DATA SECTION:
···

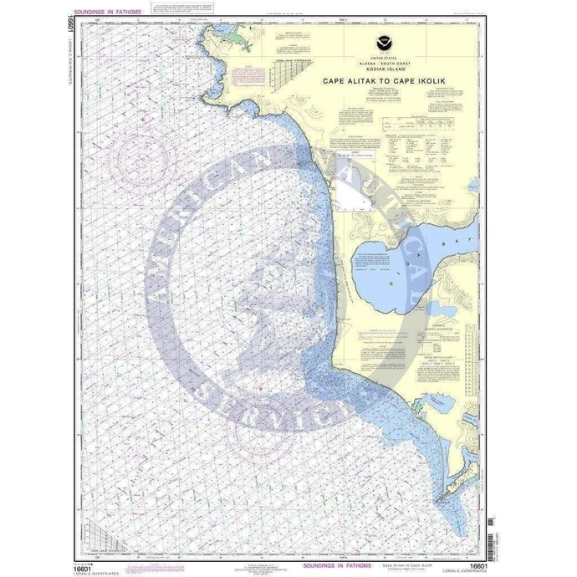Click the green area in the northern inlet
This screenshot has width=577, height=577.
(x=241, y=38)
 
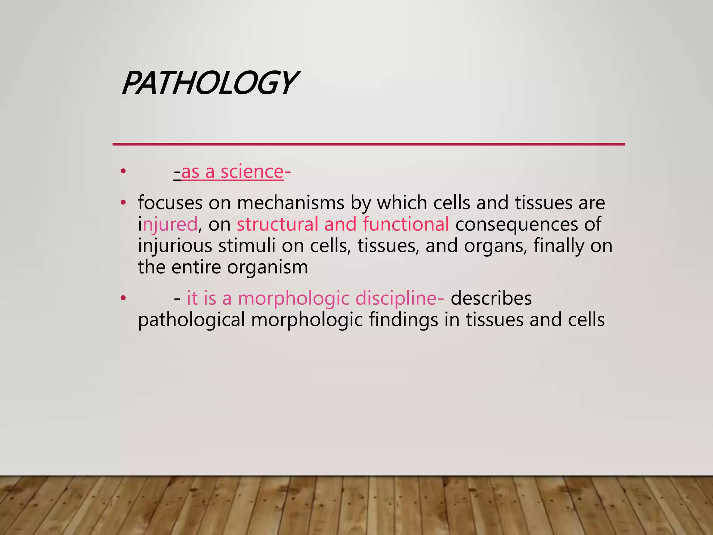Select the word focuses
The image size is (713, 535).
[170, 203]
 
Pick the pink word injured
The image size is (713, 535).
[169, 224]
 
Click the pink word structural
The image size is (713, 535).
[277, 224]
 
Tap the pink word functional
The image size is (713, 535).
[406, 224]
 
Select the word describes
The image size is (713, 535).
[491, 298]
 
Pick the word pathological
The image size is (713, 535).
[191, 320]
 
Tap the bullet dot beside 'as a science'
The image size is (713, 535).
[123, 172]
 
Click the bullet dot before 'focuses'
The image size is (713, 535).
[123, 203]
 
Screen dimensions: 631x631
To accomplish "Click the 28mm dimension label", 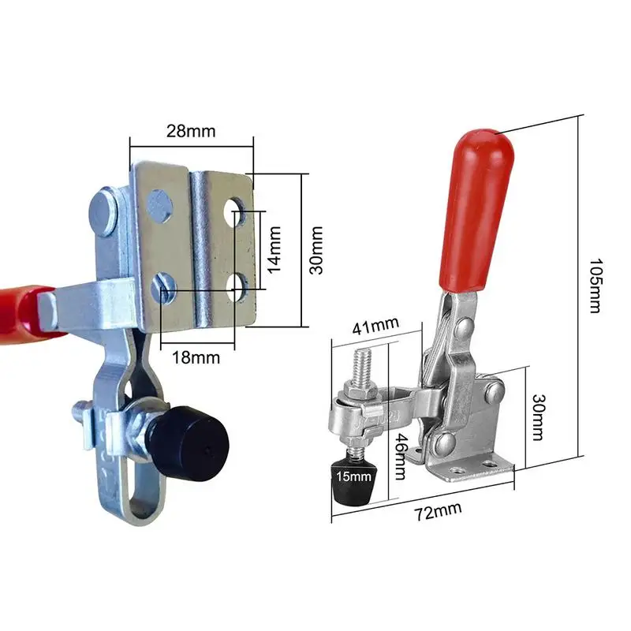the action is pyautogui.click(x=191, y=131).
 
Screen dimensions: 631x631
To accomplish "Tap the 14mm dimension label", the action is pyautogui.click(x=274, y=249).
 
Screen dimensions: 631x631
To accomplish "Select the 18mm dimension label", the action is pyautogui.click(x=196, y=358).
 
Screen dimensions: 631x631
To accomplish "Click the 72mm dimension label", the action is pyautogui.click(x=438, y=511).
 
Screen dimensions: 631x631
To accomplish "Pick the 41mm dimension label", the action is pyautogui.click(x=376, y=326).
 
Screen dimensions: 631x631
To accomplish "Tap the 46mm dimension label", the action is pyautogui.click(x=400, y=457).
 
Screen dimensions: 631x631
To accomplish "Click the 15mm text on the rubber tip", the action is pyautogui.click(x=353, y=476).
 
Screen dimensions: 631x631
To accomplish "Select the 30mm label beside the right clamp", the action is pyautogui.click(x=538, y=417).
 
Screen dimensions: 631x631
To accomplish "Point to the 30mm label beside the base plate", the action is pyautogui.click(x=317, y=250).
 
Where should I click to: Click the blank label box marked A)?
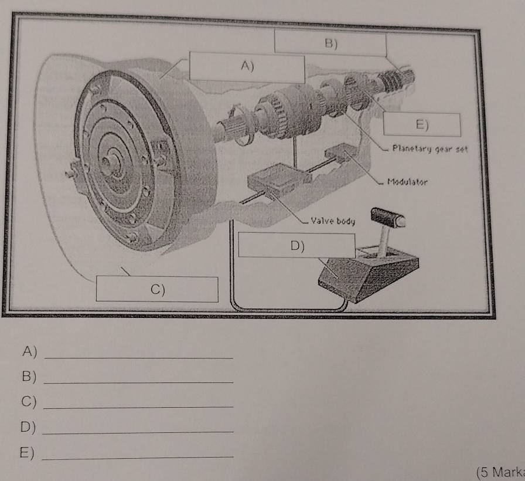pyautogui.click(x=247, y=67)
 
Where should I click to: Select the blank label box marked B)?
pyautogui.click(x=330, y=43)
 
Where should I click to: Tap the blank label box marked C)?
pyautogui.click(x=157, y=288)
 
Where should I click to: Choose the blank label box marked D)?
pyautogui.click(x=298, y=245)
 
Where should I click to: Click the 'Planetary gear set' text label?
pyautogui.click(x=429, y=148)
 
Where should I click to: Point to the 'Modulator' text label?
pyautogui.click(x=407, y=181)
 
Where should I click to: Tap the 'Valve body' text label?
pyautogui.click(x=332, y=221)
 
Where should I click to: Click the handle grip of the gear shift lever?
pyautogui.click(x=389, y=217)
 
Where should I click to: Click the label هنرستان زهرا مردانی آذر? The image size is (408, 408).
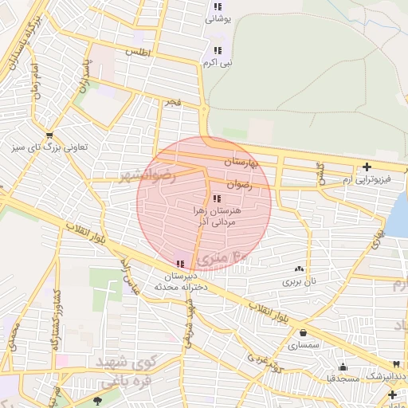(x=217, y=217)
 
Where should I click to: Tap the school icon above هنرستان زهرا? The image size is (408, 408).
(x=217, y=198)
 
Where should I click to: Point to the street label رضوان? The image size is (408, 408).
(x=239, y=184)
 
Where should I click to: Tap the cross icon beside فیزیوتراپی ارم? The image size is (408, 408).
(x=366, y=167)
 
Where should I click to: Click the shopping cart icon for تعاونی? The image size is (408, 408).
(x=50, y=135)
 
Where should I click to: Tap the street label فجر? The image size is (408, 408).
(x=173, y=103)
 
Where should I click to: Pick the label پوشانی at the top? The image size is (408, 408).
(x=218, y=18)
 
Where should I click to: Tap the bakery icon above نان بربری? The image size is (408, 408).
(x=299, y=269)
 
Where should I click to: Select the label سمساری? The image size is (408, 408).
(x=303, y=346)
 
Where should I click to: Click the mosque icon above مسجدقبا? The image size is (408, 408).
(x=343, y=367)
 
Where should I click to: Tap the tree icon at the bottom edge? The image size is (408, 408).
(x=98, y=400)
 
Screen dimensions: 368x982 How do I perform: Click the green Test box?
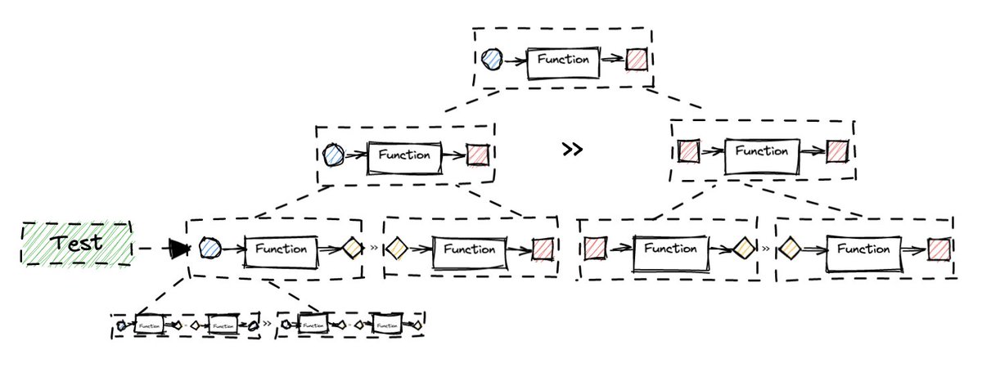pyautogui.click(x=75, y=243)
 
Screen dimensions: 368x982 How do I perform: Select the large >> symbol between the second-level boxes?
pyautogui.click(x=573, y=150)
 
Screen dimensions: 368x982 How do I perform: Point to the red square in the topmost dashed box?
pyautogui.click(x=636, y=60)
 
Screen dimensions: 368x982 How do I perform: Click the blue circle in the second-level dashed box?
pyautogui.click(x=333, y=154)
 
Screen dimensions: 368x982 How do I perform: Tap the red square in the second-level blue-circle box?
pyautogui.click(x=477, y=155)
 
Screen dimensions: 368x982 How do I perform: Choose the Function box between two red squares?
pyautogui.click(x=762, y=151)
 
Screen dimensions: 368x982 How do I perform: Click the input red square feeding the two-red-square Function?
pyautogui.click(x=689, y=151)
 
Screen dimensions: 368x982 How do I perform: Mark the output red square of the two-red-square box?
pyautogui.click(x=836, y=151)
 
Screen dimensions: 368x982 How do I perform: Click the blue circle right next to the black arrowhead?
pyautogui.click(x=209, y=248)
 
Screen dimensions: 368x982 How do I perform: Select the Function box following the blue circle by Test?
pyautogui.click(x=281, y=249)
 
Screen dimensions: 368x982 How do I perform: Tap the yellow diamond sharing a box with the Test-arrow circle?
pyautogui.click(x=351, y=248)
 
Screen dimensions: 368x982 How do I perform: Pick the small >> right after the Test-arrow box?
pyautogui.click(x=373, y=245)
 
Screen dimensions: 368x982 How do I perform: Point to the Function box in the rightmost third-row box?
pyautogui.click(x=863, y=249)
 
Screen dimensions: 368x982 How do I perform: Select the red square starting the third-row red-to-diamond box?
pyautogui.click(x=595, y=247)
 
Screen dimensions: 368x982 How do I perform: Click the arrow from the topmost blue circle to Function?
pyautogui.click(x=515, y=60)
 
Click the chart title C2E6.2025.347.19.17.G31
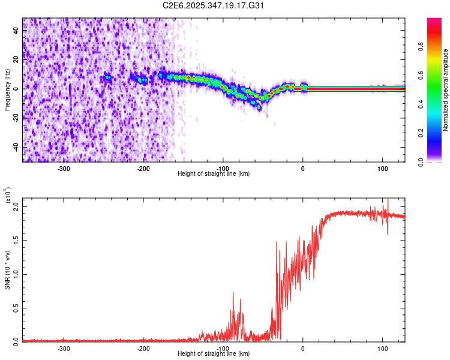214,5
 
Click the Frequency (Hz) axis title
7,90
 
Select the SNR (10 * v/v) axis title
7,269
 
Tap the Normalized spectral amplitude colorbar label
446,90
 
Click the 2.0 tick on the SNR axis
17,206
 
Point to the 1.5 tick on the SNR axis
17,240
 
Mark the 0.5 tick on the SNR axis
17,308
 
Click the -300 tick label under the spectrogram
64,168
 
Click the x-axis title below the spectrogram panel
214,174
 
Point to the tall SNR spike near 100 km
388,202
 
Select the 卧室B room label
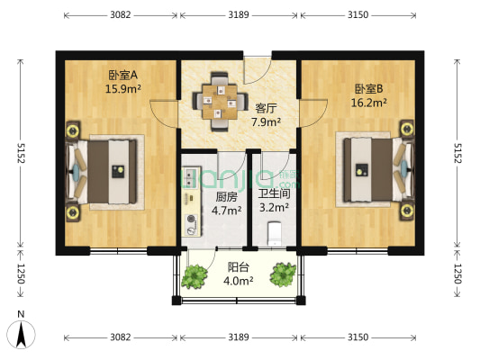coord(370,89)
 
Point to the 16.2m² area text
coord(370,103)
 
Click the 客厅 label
coord(266,107)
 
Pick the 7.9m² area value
coord(266,121)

···

Copy the listing, requests included, beginning at the line that contains "Screen dimensions: 368x982 How do I perform: Tap the yellow" and ending after the line that contains "pyautogui.click(x=595, y=247)". Scale each x and y click coordinate in the answers by 2.2 and round to whole numbers, halves up; give only these lines.

EXERCISE SOLUTION:
Screen dimensions: 368x982 How do I perform: Tap the yellow diamond sharing a box with the Test-arrow circle?
pyautogui.click(x=772, y=546)
 
Screen dimensions: 368x982 How do I perform: Pick the small >> right after the Test-arrow box?
pyautogui.click(x=821, y=539)
 
Screen dimensions: 368x982 How do I perform: Point to the Function box in the rightmost third-row box?
pyautogui.click(x=1899, y=548)
 
Screen dimensions: 368x982 How do I perform: Select the red square starting the third-row red-to-diamond box?
pyautogui.click(x=1309, y=543)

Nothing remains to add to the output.